The theme of the conference was “Breaking Barriers. Creating Opportunities.” I was asked to keynote this important event because the air cargo industry is facing some wicked problems—such as global security risks and automating draconian paper-based customs processes—and the only way they can achieve success is through cross-industry collaboration efforts where global customs officials, airports, airlines, and freight forwarding/3PL communities come together to agree on solutions that benefit all parties.
At the end of my speech, I asked the audience to list on cards that we had distributed the top “barriers” that were preventing the industry from collaborating.
The top five responses?
– Lack of a shared vision to provide clear understanding of what the future will look like, or a clear definition of the problems that need to be solved
– Short-term self-interest on the part of key stakeholder constituencies, where each look at shifting risk and optimizing for their own “win” in the solution, or pushing risk “to other guy in the supply chain”
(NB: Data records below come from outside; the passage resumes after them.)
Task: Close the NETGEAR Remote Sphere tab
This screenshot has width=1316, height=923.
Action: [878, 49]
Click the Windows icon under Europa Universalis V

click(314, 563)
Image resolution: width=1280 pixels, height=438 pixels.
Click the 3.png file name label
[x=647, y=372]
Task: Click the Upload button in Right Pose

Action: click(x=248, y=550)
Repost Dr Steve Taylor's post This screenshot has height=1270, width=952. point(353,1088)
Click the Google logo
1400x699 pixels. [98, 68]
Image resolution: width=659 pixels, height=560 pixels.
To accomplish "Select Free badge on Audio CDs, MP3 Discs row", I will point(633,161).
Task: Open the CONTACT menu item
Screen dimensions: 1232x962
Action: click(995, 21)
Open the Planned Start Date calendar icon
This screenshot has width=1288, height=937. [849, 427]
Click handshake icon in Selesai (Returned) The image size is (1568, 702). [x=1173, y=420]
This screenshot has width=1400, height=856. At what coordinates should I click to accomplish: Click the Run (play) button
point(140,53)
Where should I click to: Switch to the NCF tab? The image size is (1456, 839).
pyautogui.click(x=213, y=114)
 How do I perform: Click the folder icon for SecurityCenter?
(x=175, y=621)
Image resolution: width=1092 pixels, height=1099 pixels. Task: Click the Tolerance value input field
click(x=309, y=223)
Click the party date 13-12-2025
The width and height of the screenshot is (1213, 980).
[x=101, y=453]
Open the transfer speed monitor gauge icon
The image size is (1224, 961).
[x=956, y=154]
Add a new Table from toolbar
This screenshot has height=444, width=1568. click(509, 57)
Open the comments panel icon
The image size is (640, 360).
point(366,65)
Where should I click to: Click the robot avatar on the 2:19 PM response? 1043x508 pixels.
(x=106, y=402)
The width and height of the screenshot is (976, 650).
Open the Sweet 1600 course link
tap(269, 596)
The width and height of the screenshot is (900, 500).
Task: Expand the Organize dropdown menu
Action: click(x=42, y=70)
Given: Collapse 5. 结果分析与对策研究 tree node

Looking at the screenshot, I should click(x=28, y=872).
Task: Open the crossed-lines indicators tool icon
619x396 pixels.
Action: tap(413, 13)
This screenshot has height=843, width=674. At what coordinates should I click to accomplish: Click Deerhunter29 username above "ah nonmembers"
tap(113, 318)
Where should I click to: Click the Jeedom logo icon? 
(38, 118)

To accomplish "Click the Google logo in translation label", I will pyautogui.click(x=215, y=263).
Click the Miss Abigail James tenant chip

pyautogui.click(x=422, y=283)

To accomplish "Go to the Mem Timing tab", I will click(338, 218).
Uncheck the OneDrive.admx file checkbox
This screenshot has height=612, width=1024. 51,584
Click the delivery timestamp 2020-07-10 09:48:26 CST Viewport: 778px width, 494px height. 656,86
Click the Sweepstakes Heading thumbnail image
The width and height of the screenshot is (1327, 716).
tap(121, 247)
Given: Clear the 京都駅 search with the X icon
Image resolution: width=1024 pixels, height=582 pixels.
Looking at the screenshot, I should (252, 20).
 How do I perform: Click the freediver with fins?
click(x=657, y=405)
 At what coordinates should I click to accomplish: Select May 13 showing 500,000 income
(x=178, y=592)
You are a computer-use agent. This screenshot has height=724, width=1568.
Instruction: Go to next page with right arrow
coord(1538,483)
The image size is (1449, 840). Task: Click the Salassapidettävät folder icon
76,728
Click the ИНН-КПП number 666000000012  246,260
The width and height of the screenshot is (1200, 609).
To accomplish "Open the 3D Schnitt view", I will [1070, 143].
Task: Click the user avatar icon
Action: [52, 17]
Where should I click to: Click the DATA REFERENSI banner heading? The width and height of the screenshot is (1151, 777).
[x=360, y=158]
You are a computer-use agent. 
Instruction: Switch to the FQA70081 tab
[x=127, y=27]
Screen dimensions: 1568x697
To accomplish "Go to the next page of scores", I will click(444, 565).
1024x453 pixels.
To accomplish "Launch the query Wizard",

– Lack of trust, largely driven by a lack of transparency
– Legacy thinking that promotes inertia, especially when there is no concrete shared vision to provide a common sense of purpose and direction of where to focus efforts
After my keynote I facilitated a working session with a smaller working group of the world’s top executives in the air cargo industry, challenging them to break thes barriers preventing them from truly collaborating by coming up with:
- One action item for each barrier they will do on Monday
- One action item they will work towards implementing over the next quarter
- One action that will promote consistency, leading to a long term change in overcoming the barrier
Strong kudo’s to Doug Brittin (General Secretary for TIACA) and Oliver Evans (Chairman) for challenging these leaders to pause for a couple of days and apply a WIIFWe (What’s in it for We) mindset to get them taking steps towards better collaboration.
I’ll work with TIACA to share the results of the working group so they can begin to take steps to become better collaborators.
Actually, I think they are well on their way to serious consideration of collaboration—and buy-in. Why? On the cover of the latest issue of the TIACA Times there’s “A Call for Collaboration.”